§ Exercise details: Output the records that follow, keeping every line exactly as it is.

*** Study material ***

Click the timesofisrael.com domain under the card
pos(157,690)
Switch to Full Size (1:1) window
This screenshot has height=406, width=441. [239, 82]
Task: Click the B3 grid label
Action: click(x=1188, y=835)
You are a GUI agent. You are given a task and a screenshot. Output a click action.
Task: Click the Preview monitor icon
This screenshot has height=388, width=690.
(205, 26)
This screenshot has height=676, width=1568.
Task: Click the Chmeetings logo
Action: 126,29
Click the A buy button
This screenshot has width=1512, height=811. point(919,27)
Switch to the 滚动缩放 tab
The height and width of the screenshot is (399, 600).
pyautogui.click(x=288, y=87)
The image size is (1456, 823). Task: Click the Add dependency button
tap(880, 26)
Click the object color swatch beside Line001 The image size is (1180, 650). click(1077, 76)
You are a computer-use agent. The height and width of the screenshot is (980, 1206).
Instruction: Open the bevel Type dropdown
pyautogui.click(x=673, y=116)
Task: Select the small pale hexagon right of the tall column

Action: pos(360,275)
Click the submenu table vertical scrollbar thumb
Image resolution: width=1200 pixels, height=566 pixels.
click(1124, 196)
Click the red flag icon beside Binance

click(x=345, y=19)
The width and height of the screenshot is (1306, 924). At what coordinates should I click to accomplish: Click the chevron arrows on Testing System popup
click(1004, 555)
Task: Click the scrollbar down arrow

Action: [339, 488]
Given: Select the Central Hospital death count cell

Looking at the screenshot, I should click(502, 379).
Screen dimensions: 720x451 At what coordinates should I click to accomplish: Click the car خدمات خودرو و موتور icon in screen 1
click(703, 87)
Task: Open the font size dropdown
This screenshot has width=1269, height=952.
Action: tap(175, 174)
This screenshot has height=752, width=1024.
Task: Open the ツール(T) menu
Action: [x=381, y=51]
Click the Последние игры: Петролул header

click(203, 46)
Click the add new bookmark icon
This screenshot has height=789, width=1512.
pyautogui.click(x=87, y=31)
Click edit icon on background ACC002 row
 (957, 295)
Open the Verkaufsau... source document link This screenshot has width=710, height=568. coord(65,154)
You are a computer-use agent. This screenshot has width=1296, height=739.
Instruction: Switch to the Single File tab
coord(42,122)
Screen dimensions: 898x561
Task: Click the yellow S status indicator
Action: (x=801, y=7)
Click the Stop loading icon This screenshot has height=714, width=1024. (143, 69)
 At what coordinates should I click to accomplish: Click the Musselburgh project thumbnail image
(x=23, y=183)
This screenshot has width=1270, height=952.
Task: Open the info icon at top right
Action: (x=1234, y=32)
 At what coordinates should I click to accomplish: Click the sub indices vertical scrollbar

*** End of Study material ***

§ Finished task:
Click the timesofisrael.com domain under the card
pos(157,690)
Switch to Full Size (1:1) window
This screenshot has height=406, width=441. [239, 82]
Task: Click the B3 grid label
Action: click(x=1188, y=835)
You are a GUI agent. You are given a task and a screenshot. Output a click action.
Task: Click the Preview monitor icon
This screenshot has height=388, width=690.
(205, 26)
This screenshot has height=676, width=1568.
Task: Click the Chmeetings logo
Action: 126,29
Click the A buy button
This screenshot has width=1512, height=811. point(919,27)
Switch to the 滚动缩放 tab
The height and width of the screenshot is (399, 600).
pyautogui.click(x=288, y=87)
The image size is (1456, 823). Task: Click the Add dependency button
tap(880, 26)
Click the object color swatch beside Line001 The image size is (1180, 650). click(1077, 76)
You are a computer-use agent. The height and width of the screenshot is (980, 1206).
Instruction: Open the bevel Type dropdown
pyautogui.click(x=673, y=116)
Task: Select the small pale hexagon right of the tall column

Action: pos(360,275)
Click the submenu table vertical scrollbar thumb
Image resolution: width=1200 pixels, height=566 pixels.
click(1124, 196)
Click the red flag icon beside Binance

click(x=345, y=19)
The width and height of the screenshot is (1306, 924). At what coordinates should I click to accomplish: Click the chevron arrows on Testing System popup
click(1004, 555)
Task: Click the scrollbar down arrow

Action: [339, 488]
Given: Select the Central Hospital death count cell

Looking at the screenshot, I should click(502, 379).
Screen dimensions: 720x451 At what coordinates should I click to accomplish: Click the car خدمات خودرو و موتور icon in screen 1
click(703, 87)
Task: Open the font size dropdown
This screenshot has width=1269, height=952.
Action: tap(175, 174)
This screenshot has height=752, width=1024.
Task: Open the ツール(T) menu
Action: [x=381, y=51]
Click the Последние игры: Петролул header

click(203, 46)
Click the add new bookmark icon
This screenshot has height=789, width=1512.
pyautogui.click(x=87, y=31)
Click edit icon on background ACC002 row
 (957, 295)
Open the Verkaufsau... source document link This screenshot has width=710, height=568. coord(65,154)
You are a computer-use agent. This screenshot has width=1296, height=739.
Instruction: Switch to the Single File tab
coord(42,122)
Screen dimensions: 898x561
Task: Click the yellow S status indicator
Action: (x=801, y=7)
Click the Stop loading icon This screenshot has height=714, width=1024. (143, 69)
 At what coordinates should I click to accomplish: Click the Musselburgh project thumbnail image
(x=23, y=183)
This screenshot has width=1270, height=952.
Task: Open the info icon at top right
Action: (x=1234, y=32)
 At what coordinates should I click to accomplish: Click the sub indices vertical scrollbar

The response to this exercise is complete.